In the 1980s and 90s, the UK was plagued with shell suits. These were basically tracksuits, but often made of brushed velour or some stretchy nylon fabric. Often in pastel shades of pink or green, they went from being sloppy at-home wear to being acceptable for supermarket and school runs. Flattering they were not.
 

Enter the onesie

Sometime a year or so ago, the onesie caught on, especially in Britain. The shell suit had a top and a bottom but the onesie is all-in-one. For all ages, it resembles a giant baby grow and is just as inconvenient to get out of for bathroom visits as the infant version. Onesies can be plain, patterned or in faux animal print, without hood and feet. To anyone not used to seeing their mother, sister or girlfriend permanently encased in a shell suit, they look like one-piece pyjamas. Very comfortable, but jim-jams nevertheless. Britain’s former shell suit wearers adopted onesies with gusto and soon began jumping into the car and nipping down to Asda or Tescos for a pint of milk without bothering to slip out of the onesie into, well, jeans or regular clothes. It reached the point where people apparently felt so at home in their onesie that they were living in them, day and night, often only changing them every few days or so. Get on any flight out of the UK these days and half the passengers are onesied up, ready for sleep.
 

Onesie was enough

Then UK supermarket Tesco, not known for its strict dress code, said enough was enough and banned onesie wearers from their stores. Presumably the lived-in onesies were getting a bit unhygienic if they really were being worn 24/7.

It seemed as if the onesie fad had skipped Hong Kong. It’s far too hot for them most of the year, anyway. But then in the last few weeks, as the weather got cold, the dreaded onesies have started to appear. Christmas Day revealed more, with the wearers gleefully running about in them as if they were a second skin. It took a while, but the onesie has arrived. How many people actually venture outdoors in them remains to be seen. Someone posted a note on GeoExpat, asking where they could buy one. Someone else replied: “Please don’t.” 
 

It’s serious - it’s on the MTR

The safety announcement on the escalator at Tung Chung MTR has recently changed. Instead of “Please take care of the elderly and children” or whatever it used to say, it now says: “Do not only keep your eyes on your mobile phone.” I wonder how many surfing passengers have forgotten to get off the escalator at the bottom and fallen flat on their faces, texting away?

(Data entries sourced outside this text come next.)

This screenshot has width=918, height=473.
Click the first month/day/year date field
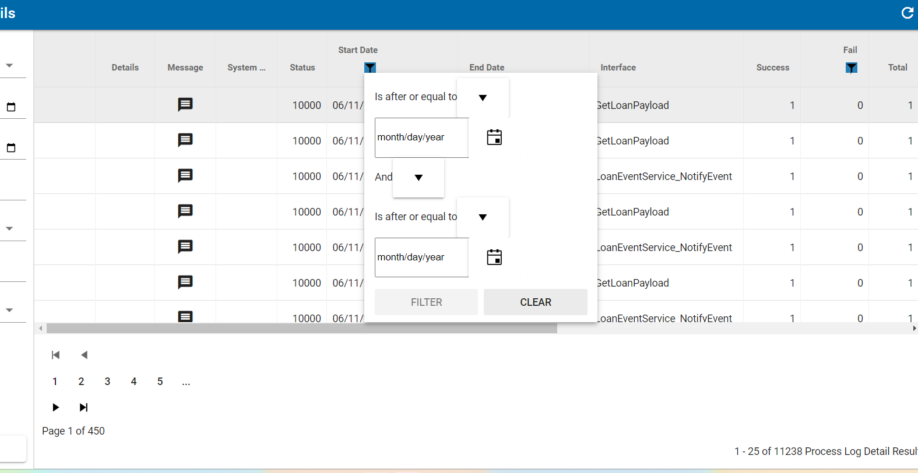click(422, 137)
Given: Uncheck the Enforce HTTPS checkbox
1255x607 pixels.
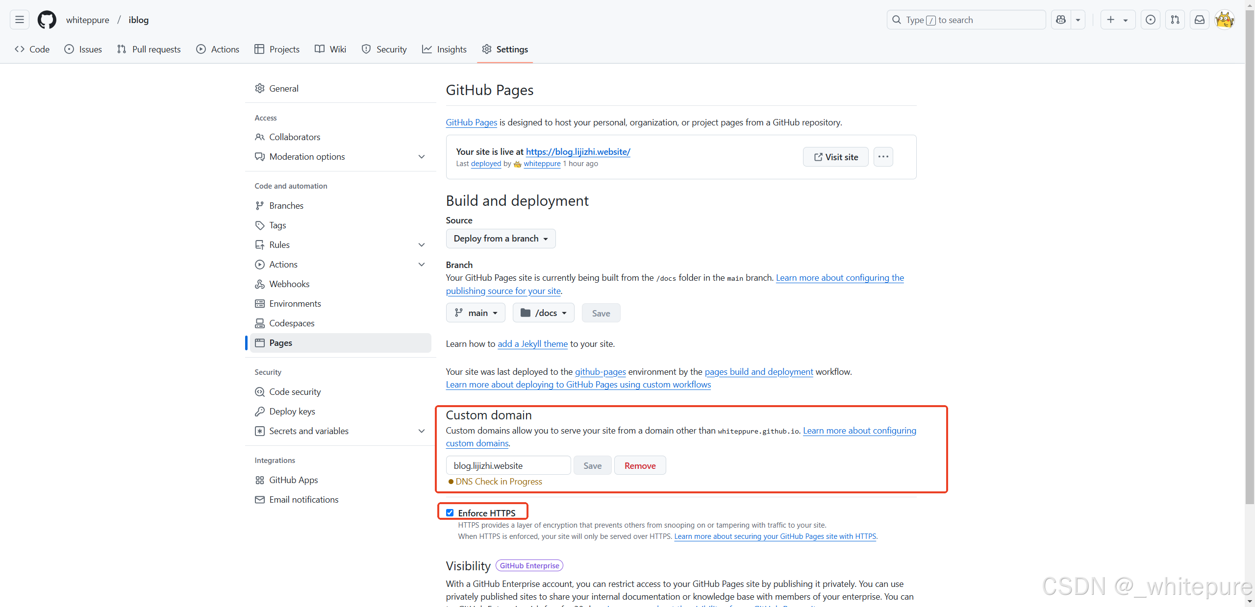Looking at the screenshot, I should (450, 512).
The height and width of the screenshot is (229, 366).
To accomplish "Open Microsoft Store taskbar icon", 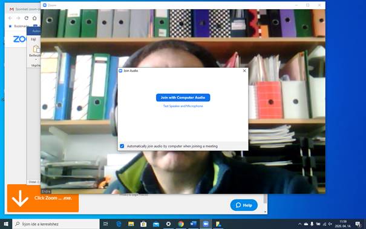I will point(143,224).
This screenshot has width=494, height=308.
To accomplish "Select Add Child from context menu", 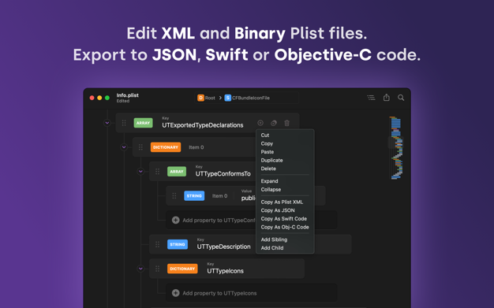I will 272,248.
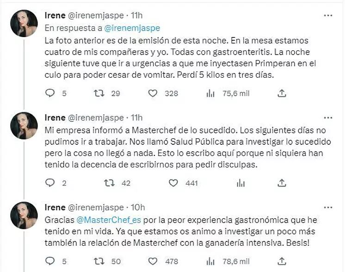Reply to the Gracias MasterChef tweet
Image resolution: width=345 pixels, height=272 pixels.
(x=50, y=261)
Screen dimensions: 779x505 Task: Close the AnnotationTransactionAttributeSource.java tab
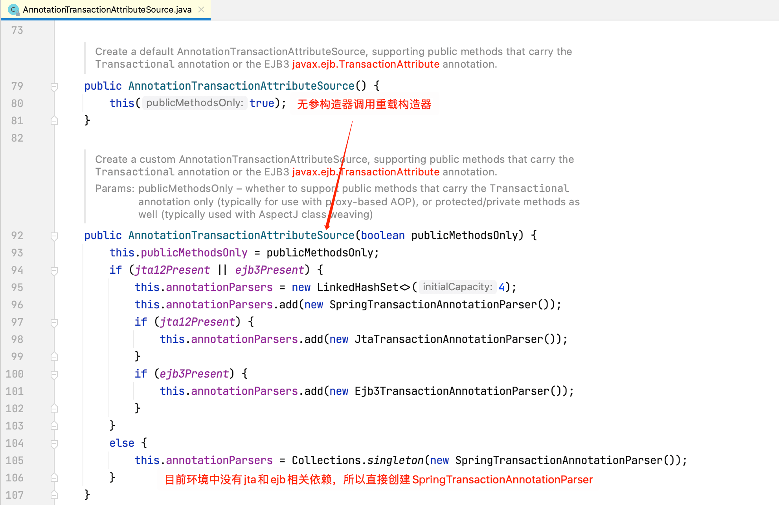pos(201,9)
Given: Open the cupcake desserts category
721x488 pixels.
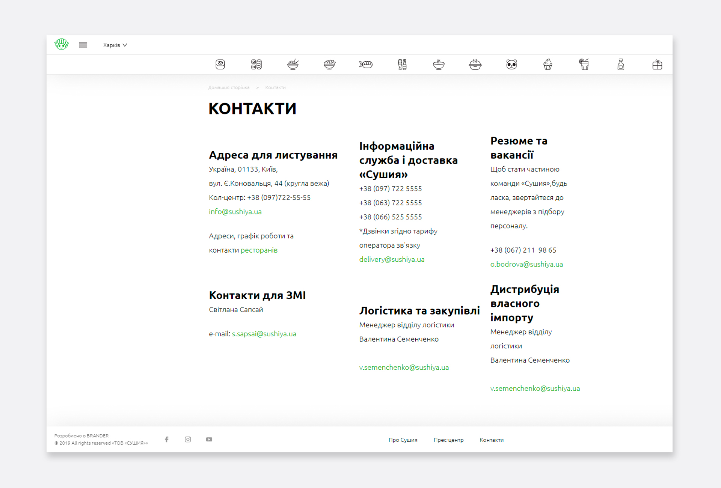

Of all the weird things that happened in 2013, most noticeable was that the mobile phones became extended body parts. People now meander along the pavement sending text messages and reading email, with no care for their surroundings. They cross the road in the same mode, eyes fixed on the mobile gadget. I wonder how many pedestrians have been run over while texting this year. They’re probably still tapping away in the back of the ambulance on the way to hospital. With all this mobile gadgetry comes a great sense of entitlement, a friend of mine was bumped into by a texting pedestrian crossing the road the other day. He was about to tell the texter to look where she was going, when the lady looked up briefly and barked at him - for getting in her way.